Assignment
Exactly the lines from the one with "français (195, 70)" through the end of the records below are to be output, the first and last included, and no others.

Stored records
= Beginning of Section =

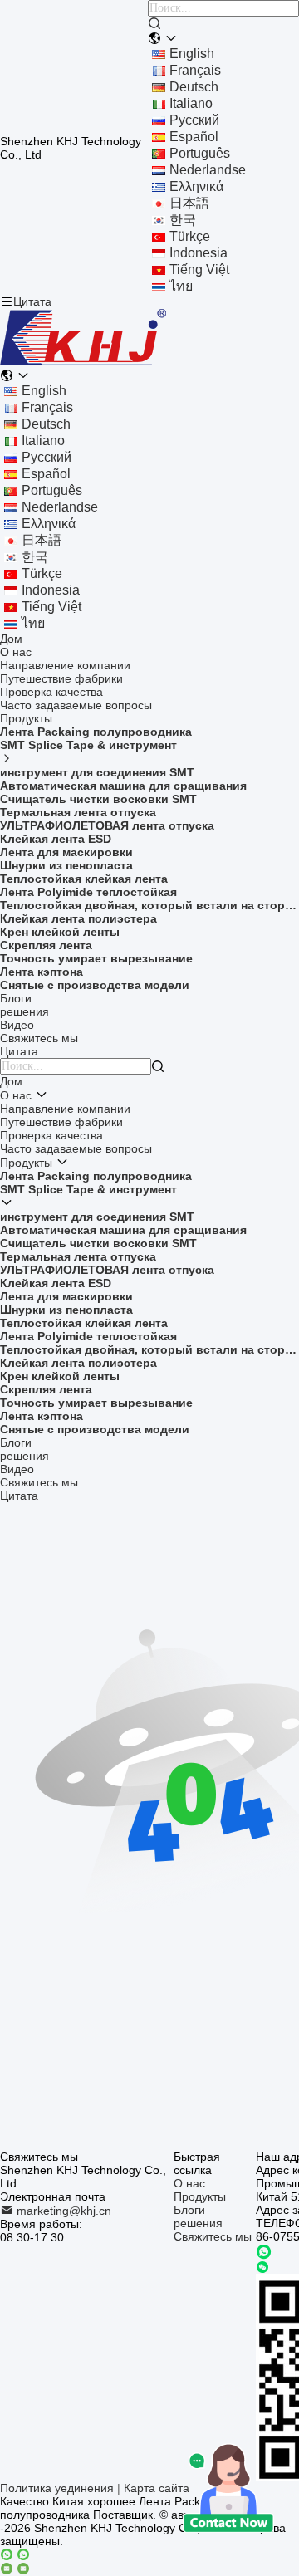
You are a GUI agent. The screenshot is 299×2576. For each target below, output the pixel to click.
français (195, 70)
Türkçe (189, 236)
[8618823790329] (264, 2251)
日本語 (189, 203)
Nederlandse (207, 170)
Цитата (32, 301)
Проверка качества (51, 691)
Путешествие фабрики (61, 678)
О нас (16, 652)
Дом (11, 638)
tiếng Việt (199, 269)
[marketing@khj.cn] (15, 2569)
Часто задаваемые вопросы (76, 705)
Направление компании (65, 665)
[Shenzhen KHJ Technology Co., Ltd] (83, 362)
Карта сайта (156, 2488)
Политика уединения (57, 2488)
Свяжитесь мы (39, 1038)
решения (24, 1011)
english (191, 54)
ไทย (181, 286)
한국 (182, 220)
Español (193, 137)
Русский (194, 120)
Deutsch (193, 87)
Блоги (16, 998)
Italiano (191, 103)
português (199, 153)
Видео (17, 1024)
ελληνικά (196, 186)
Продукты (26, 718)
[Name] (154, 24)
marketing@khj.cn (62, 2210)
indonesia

= End of Section =

Output of the exercise
français (195, 70)
Türkçe (189, 236)
[8618823790329] (264, 2251)
日本語 (189, 203)
Nederlandse (207, 170)
Цитата (32, 301)
Проверка качества (51, 691)
Путешествие фабрики (61, 678)
О нас (16, 652)
Дом (11, 638)
tiếng Việt (199, 269)
[marketing@khj.cn] (15, 2569)
Часто задаваемые вопросы (76, 705)
Направление компании (65, 665)
[Shenzhen KHJ Technology Co., Ltd] (83, 362)
Карта сайта (156, 2488)
Политика уединения (57, 2488)
Свяжитесь мы (39, 1038)
решения (24, 1011)
english (191, 54)
ไทย (181, 286)
한국 (182, 220)
Español (193, 137)
Русский (194, 120)
Deutsch (193, 87)
Блоги (16, 998)
Italiano (191, 103)
português (199, 153)
Видео (17, 1024)
ελληνικά (196, 186)
Продукты (26, 718)
[Name] (154, 24)
marketing@khj.cn (62, 2210)
indonesia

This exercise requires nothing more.